President Obama acknowledged the anger over the deaths of Michael Brown and Eric Garner, and indicated they were hardly isolated cases, merely the ones that had gotten attention. In response to critics on racial discontent in America, Obama’s response was if America is so racist, “Why bother even working on it?’
In a related report by the Inquisitr,“Cop lives don’t matter” is the chant of some protesters in West Philadelphia in a seeming twist on the new slogan, “black lives matter.”
In an interview with CNN’s Candy Crowley, President Obama empathized with those outraged over the deaths of Michael Brown and Eric Garner.
“There’s no reason for folks to be patient [on improving racial issues],” Obama said. “I’m impatient.”
But according to Obama, critics and protesters are ignoring the real progress that has been made in the U.S. In the interview, Obama pointed out how far the U.S. has come and that progress hinges on honesty.
“On the other hand, I think an unwillingness to acknowledge that progress has been made cuts off the possibility of further progress. If critics want to suggest that America is inherently and irreducibly racist, then why bother even working on it? I’ve seen change in my own life, so has this country. And those who will deny that I think actually foreclose the possibility of further progress rather than advancing it.”
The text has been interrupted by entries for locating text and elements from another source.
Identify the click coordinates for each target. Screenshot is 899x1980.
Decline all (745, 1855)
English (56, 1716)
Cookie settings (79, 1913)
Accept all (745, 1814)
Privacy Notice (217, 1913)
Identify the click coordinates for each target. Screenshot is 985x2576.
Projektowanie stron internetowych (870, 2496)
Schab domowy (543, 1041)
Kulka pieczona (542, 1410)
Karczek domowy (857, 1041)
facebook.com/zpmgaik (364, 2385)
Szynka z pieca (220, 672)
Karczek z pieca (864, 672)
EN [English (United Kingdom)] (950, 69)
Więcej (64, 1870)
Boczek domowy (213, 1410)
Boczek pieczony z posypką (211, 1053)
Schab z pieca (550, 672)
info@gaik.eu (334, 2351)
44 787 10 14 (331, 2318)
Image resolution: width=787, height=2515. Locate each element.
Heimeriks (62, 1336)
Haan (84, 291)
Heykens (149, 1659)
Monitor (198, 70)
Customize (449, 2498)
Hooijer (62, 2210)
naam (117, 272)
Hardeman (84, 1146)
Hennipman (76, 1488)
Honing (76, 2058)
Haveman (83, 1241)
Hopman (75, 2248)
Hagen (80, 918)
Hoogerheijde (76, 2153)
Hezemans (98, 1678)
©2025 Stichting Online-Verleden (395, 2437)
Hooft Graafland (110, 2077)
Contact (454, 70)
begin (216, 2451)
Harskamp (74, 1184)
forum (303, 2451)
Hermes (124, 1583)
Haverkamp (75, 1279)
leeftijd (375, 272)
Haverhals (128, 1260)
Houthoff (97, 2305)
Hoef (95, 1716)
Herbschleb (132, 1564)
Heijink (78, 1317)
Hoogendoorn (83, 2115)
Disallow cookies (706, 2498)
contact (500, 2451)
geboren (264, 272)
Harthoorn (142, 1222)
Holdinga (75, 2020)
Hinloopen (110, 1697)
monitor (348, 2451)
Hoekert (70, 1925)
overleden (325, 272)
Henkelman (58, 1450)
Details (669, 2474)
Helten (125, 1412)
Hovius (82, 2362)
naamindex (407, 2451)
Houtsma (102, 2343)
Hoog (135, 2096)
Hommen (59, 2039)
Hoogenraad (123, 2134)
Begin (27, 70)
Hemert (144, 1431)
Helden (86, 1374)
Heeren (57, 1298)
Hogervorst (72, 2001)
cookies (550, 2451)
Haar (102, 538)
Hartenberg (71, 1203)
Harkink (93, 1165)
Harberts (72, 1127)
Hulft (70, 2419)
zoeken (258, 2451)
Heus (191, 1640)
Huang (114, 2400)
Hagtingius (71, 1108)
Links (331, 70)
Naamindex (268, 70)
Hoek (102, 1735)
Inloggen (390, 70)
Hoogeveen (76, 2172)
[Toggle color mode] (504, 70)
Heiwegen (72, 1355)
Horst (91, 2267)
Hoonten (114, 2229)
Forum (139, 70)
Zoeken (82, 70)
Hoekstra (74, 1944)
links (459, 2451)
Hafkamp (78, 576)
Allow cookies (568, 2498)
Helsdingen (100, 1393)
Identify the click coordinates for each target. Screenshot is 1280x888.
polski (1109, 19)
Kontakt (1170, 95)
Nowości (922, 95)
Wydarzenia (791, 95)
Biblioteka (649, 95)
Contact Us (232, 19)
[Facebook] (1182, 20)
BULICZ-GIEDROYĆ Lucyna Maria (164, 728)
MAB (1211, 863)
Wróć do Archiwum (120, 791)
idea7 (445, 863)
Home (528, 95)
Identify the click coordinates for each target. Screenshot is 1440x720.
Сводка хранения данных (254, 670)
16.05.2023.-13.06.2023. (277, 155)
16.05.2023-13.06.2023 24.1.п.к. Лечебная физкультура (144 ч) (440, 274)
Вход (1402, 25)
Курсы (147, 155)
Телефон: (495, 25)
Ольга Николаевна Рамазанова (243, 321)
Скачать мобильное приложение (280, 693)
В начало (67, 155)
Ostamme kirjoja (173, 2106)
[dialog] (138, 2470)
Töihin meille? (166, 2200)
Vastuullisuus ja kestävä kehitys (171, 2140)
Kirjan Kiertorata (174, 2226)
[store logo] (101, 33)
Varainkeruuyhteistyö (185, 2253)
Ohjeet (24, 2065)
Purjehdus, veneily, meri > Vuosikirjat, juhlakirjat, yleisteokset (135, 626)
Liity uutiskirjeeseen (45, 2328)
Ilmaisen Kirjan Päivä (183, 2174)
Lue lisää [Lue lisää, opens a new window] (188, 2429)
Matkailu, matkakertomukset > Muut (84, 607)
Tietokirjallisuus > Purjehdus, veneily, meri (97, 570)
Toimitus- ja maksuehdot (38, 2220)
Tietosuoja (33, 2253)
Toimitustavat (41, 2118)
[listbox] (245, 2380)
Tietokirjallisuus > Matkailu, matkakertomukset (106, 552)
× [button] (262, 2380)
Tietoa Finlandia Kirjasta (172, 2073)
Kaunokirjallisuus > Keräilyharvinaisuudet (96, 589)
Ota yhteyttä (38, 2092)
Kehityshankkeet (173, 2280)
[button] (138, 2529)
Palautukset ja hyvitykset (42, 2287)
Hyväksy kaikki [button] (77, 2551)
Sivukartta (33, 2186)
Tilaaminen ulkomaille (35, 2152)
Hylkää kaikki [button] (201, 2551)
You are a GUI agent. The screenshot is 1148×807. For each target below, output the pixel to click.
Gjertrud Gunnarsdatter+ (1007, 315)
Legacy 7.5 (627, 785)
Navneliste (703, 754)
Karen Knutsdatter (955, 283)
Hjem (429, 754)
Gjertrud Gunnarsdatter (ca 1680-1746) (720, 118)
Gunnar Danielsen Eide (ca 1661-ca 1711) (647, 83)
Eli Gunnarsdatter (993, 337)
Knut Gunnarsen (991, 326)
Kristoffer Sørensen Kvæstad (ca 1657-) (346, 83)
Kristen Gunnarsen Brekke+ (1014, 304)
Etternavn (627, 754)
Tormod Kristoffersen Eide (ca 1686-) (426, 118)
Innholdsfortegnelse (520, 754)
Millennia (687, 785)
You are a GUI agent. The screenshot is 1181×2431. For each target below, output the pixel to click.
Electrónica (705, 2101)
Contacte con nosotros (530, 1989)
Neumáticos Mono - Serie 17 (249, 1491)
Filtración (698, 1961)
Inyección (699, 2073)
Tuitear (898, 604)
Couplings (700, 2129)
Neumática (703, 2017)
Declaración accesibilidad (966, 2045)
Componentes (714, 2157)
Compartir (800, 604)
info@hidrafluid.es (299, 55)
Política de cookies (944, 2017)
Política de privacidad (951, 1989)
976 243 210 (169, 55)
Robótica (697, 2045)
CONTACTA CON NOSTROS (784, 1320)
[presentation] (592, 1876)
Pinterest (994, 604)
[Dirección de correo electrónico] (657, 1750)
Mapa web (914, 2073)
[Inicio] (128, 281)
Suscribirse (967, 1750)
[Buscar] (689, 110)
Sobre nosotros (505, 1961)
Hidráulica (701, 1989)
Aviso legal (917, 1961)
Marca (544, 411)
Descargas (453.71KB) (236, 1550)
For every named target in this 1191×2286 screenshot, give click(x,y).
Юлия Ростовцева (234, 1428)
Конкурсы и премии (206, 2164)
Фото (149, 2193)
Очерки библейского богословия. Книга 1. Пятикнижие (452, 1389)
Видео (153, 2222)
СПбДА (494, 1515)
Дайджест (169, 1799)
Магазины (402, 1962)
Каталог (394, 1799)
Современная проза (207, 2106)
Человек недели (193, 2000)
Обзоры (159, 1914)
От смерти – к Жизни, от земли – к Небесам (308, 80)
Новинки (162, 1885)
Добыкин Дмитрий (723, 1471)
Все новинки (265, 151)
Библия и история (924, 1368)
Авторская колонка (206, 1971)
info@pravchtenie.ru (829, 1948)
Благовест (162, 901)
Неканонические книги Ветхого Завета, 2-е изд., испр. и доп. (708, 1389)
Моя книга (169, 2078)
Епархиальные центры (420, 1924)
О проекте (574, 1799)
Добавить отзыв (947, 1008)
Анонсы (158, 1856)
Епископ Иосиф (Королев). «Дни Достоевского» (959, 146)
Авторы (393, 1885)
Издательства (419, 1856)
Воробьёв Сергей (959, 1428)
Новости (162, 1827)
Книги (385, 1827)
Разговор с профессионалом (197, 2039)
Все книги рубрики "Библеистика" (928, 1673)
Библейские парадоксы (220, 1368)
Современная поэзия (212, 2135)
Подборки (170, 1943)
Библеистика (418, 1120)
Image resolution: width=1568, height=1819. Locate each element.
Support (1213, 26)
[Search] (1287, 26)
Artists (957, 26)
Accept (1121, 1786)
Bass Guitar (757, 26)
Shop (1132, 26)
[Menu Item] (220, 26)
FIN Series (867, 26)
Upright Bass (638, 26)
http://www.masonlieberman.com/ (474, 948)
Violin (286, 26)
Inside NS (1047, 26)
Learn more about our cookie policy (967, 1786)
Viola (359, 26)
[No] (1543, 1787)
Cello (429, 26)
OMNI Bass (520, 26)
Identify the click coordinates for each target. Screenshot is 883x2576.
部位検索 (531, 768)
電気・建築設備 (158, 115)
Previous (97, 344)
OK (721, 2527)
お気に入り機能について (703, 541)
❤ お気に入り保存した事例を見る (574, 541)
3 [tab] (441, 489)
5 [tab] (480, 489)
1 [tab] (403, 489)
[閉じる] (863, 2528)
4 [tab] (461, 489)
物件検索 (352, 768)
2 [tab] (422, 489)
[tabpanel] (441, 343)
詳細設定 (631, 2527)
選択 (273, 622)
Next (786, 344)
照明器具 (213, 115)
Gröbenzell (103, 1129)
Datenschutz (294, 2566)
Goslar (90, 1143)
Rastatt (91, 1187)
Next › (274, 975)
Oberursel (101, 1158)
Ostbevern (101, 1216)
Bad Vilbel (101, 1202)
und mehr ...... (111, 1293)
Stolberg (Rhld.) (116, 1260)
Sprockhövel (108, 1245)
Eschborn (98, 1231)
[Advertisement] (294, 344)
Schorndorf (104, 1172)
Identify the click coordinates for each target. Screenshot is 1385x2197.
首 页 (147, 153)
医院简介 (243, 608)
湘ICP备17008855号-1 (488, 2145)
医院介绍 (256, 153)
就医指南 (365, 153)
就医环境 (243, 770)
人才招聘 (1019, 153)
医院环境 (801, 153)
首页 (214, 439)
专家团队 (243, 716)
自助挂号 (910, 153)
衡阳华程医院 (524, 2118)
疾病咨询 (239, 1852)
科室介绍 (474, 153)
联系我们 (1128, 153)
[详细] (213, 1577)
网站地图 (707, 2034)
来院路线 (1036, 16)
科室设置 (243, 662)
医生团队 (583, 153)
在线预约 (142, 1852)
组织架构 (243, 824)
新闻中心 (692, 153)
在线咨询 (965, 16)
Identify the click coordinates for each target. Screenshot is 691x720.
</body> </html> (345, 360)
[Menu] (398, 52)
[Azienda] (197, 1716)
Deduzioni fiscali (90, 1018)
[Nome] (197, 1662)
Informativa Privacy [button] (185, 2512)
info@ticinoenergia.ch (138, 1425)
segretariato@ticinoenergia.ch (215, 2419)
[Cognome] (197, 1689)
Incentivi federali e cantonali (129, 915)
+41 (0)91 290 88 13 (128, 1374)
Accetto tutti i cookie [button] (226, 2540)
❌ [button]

President Obama also addressed American policing, saying that the issue of police brutality has always been there but only now surfacing.
When you look at what’s happened in law enforcement across the country over the last several years, that’s not news to African-Americans. What’s different is simply that some of it is now videotaped and people see it. And the question then becomes, you know, what practical steps can we take to solve this problem. I believe that the overwhelming majority of white americans, as well as African-Americans, want to see this problem solved. So I have confidence that by surfacing these issues, we’re going to be able to make progress on them.